Reyhan, Sebutir Peluru Menembus Pelipis Kiri Mukaku

Selama 40 hari, aku sudah mulai meninggalkan jasadmu yang begitu segar, suci tanpa dosa. Firasat sudah aku tunjukan kepada mereka yang berada di sekelilingmu. Kamu terlihat berbeda dari biasanya, namun hanya dapat dilihat oleh mereka yang betul-betul peka atas kehadiran dirimu.

Tidak ada yang berubah signifikan dari gerak-gerikmu, hanya terdengar beberapa pelesetan kata yang mungkin menunjukan tanda-tanda perpisahan dari anak belia sepertimu. Ucapan maaf, keinginan untuk selalu dekat dengan ibu-bapaknya mulai engkau tunjukan.

Kedua orang tuamu mungkin menganggap hal yang biasa, perilaku tersebut biasa di lakukan oleh anak remaja yang suka berbuat "alay". Kadang kamu pun mengeluarkan ponsel untuk bisa ber-selfie bersama dengan teman-teman terdekatmu.

Almarhum Reyhan
Teman-temanmu pun belum tentu dapat menangkap sinyal bahwa engkau sudah mendekati akhir hayat yang telah ditentukan oleh Allah SWT. Perlilaku lainnya adalah munculnya keinginanmu untuk selalu mendekatkan diri kepada Sang Khalik (kuatnya ibadah).

Suara merdumu sering terdengar selepas melaksanakan shalat fardu. Ayat demi ayat dilantunkan penuh dengan perasaan dan makna yang mendalam. Orang-orang yang mendengarkan lantunan suaramu yang begitu halus menyayat hati dari mereka yang khusuk mendengar dan menghayatinya.

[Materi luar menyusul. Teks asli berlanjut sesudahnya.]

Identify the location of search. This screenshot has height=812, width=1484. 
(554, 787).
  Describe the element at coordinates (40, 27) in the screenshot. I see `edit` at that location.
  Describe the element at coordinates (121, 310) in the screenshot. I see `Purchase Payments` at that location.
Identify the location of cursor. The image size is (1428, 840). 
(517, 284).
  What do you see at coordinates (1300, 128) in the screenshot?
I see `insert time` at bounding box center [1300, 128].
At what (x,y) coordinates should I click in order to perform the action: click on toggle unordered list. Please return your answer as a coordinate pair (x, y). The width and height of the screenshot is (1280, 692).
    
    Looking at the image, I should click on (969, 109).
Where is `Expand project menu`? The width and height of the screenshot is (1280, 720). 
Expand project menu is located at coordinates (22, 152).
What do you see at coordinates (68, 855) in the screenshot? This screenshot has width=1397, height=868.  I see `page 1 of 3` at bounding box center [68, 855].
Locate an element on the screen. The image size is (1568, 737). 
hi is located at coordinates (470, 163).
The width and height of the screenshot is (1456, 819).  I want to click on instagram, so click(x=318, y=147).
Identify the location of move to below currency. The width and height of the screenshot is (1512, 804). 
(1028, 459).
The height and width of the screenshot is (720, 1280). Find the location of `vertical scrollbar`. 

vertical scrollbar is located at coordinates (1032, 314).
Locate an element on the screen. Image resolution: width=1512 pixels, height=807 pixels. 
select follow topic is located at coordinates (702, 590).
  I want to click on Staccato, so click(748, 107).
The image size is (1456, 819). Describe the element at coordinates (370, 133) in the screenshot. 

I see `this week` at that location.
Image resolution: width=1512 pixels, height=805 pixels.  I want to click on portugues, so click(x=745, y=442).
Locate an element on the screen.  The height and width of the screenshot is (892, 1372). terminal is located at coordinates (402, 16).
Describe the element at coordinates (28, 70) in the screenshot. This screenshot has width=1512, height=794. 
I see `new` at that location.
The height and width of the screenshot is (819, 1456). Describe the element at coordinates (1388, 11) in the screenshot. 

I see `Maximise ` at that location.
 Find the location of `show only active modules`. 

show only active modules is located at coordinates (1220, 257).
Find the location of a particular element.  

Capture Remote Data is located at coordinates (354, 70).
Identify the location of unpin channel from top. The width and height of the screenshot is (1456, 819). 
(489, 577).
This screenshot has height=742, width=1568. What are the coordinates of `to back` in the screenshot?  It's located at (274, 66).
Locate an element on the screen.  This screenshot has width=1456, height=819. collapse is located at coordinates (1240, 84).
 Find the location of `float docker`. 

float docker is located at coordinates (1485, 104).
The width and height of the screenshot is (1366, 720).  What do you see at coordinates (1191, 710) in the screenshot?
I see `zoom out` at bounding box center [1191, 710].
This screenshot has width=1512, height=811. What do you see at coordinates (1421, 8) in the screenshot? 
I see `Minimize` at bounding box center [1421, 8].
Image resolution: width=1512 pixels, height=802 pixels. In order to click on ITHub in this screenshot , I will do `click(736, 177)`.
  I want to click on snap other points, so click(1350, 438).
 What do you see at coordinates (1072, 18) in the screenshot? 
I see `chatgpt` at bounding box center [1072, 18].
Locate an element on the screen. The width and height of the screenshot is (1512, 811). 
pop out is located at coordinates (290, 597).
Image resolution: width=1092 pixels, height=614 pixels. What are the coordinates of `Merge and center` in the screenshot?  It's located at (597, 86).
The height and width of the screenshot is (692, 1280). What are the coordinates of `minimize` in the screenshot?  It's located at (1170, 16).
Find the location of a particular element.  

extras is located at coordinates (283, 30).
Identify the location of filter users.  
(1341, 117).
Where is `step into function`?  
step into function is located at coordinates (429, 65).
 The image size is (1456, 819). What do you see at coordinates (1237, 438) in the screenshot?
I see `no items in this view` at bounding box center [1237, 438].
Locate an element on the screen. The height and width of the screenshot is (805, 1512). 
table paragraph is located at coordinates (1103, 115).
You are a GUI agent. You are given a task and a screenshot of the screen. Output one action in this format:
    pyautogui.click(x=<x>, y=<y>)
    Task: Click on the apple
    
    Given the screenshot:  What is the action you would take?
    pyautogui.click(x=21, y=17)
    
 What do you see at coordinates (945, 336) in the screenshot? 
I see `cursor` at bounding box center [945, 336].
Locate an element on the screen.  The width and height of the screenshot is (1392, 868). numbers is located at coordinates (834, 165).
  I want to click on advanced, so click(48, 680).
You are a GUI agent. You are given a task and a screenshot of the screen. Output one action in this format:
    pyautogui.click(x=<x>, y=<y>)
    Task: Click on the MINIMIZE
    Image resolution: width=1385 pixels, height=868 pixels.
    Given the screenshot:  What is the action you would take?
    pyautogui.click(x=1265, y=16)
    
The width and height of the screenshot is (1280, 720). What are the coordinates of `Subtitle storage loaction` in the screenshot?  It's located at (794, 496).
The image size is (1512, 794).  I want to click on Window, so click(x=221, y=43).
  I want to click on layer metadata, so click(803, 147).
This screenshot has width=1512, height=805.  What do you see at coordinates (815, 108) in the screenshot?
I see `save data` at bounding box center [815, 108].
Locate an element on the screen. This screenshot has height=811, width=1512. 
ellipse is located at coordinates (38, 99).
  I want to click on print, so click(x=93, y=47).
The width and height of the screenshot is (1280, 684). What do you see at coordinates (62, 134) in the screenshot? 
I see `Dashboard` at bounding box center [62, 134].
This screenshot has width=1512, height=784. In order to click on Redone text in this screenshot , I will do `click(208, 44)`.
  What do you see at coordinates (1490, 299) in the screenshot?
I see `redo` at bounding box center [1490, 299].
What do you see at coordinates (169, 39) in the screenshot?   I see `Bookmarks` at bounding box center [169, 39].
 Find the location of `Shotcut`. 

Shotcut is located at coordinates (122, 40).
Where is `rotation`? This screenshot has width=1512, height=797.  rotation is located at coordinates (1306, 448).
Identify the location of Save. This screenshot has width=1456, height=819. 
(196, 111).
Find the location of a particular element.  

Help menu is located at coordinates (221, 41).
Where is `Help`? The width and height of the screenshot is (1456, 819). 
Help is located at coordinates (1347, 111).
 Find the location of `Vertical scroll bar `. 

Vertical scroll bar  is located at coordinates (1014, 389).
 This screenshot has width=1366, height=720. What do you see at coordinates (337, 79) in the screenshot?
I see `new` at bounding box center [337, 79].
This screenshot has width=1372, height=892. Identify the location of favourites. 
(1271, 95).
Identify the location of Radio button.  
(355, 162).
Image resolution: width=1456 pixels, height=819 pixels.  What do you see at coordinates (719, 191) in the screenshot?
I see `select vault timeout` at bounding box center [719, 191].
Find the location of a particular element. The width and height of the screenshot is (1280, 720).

Orang tuamu, gurumu, dan teman-temanmu merasa bangga akan karunia yang telah Allah SWT berikan kepada dirimu atas kepandaian melantunkan Ayat-ayat Suci Al-Quran.

Hari demi hari berlalu begitu cepat, rutinitas telah engkau tuntaskan seperti biasa. Semakin hari semakin meningkat kualitas dari rutinitasmu tersebut, khususnya hal-hal yang berbau amal ibadah. Hal ini pun diperkuat dengan datangnya Bulan Suci Ramadhan 1440 H.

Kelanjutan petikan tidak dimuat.